Our “socialist” president is doling out welfare payments—unfortunately, to one of the world’s most profitable and socially corrupt industries: pharmaceuticals. Barack Obama’s administration is ponying up $1 billion to create a new branch of the National Institutes of Health (NIH) designed to help Big Pharma develop new drugs.
The story in The New York Times and other media failed to mention what mandates, if any, would ensure that drugs developed on the taxpayer’s dime would serve pressing public health needs and be subject to price limits and profit controls.
The new project “is outrageous,” says Marcia Angell, former editor of the New England Journal of Medicine. Public subsidies for drug research, she says, mean that “taxpayers pay twice, first for research and development [R&D], and then they pay high prices at drugstore.”
Funding for the NIH’s new National Center for Advancing Translational Sciences was needed, the Times article noted, “because companies have neither the will nor the resources to undertake the effort,” given the cost of developing new drugs.
“They do have resources,” says Angell, now at Harvard University’s Department of Global Health and Social Medicine. “The public is supporting drug companies that make obscene profits. Indeed, the pharmaceutical industry keeps more in profits than it spends on R&D [a tax-deductible expenditure]. “
Big Pharma boasts that it put $45.8 billion into research in 2009, but that figure is better cooked than high-grade meth, and possibly more deleterious to public health. In fact, much of the R&D budget flows not to new meds, but to drugs designed to capture market share and evade patent expirations by changing dosages, altering a few molecules, or adding a previously off-label use.
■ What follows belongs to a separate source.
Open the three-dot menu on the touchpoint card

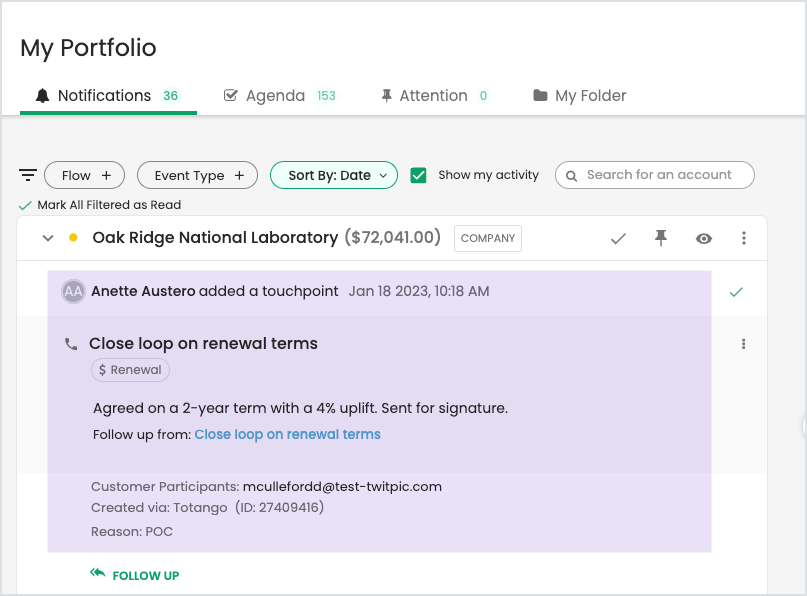743,343
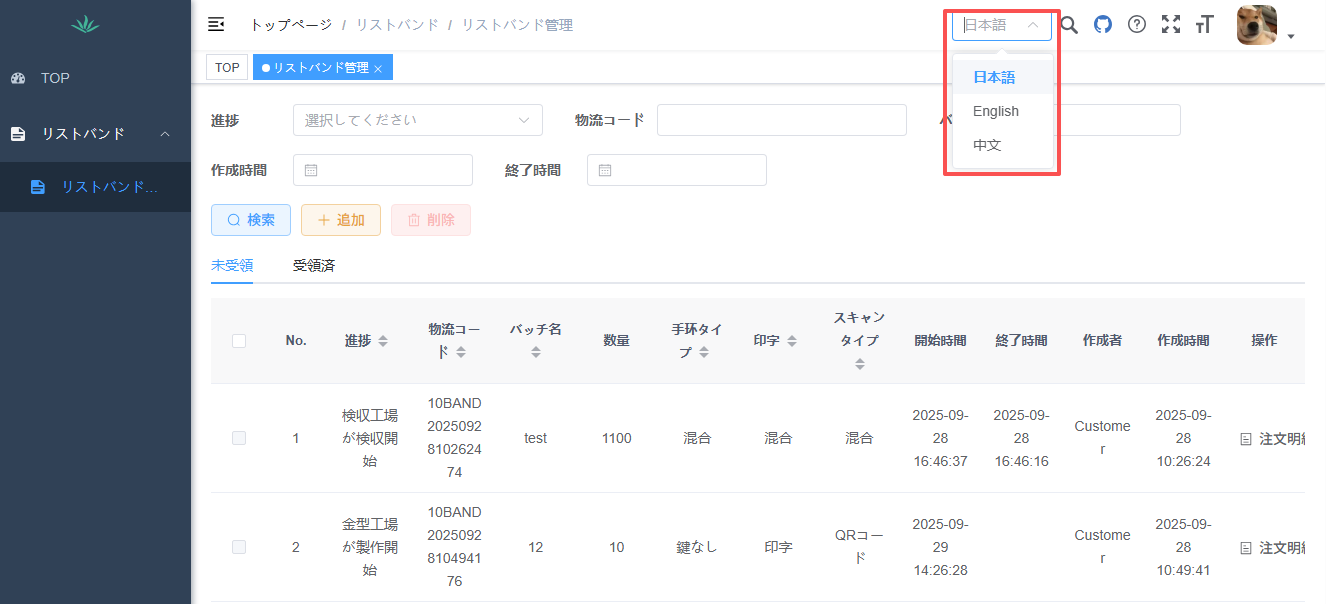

Bottom-line priorities mean that the industry favors drugs that people take for years, like antidepressants, over one-course lifesavers.
Recently, for example, the NIH helped fund a trial of Lexapro, Forest Laboratories’ blockbuster antidepressant. Ellen W. Freeman, lead author of the study, announced to wide media coverage that women who took Lexapro “had many fewer hot flashes a day compared to those on placebo” —”55 percent experienced a 50 percent reduction in hot flashes,” the University of Pennsylvania School of Medicine researcher said. That “many fewer” translated to 1.41 fewer hot flashes a day for Lexapro-takers over sugar pill recipients. (Freeman and two of her 14 co-authors reported financial ties to Lexapro’s Forest Laboratories, Wyeth, Pfizer, Xanodyne Pharmaceuticals, Pherin Pharmaceuticals and Bayer Health Care.)
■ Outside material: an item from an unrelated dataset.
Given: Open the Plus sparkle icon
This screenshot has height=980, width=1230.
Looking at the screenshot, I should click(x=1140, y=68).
Therapy aside, the value in finding new uses for old Lexapro is twofold. First, with hormone replacement implicated in increased risk of cancers and heart disease, drug companies want new ways to treat the normal symptoms of menopause. Also, Lexapro’s patent will expire next year. Unless the FDA approves some new use, the market will be open to cheaper generics that will slash Forest Labs’ profits.
It’s hard to see how, without a really good marketing campaign, women would trade 1.4 hot flashes a day for Lexapro’s possible side effects, which include new or worsening depression; suicidal ideation; panic attacks; sleep disorders; aggressive behavior; frenzied abnormal excitement; nausea and diarrhea, among others.
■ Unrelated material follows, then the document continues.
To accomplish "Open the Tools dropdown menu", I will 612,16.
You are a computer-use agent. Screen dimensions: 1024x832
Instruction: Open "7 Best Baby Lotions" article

It’s one thing to endure side effects when fighting cancer, but when it comes to lifestyle enhancers, the risk-benefit ratio can be untenable. Forest Laboratories is sanguine. “We are therapeutically agnostic,” CFO Frank Perier said during a November conference call. “We…really try and maximize what the product’s potential is in the market.”
Forest’s staffing also illuminates industry priorities. It employs 5,000 people, with 1,000 in its research institute —which devotes much of its curriculum to researching marketing and the regulatory process—3,000 in sales, and the remaining 1,000 filling management functions.
Unless the new NIH center sets new priorities and imposes restrictions on profits, drug companies will continue to tweak lifestyle enhancing drugs rather than do the hard work of developing life-saving meds. “Whenever a drug is sold that has been developed using public funds,” says Angell, “the government should have a role in setting the price.”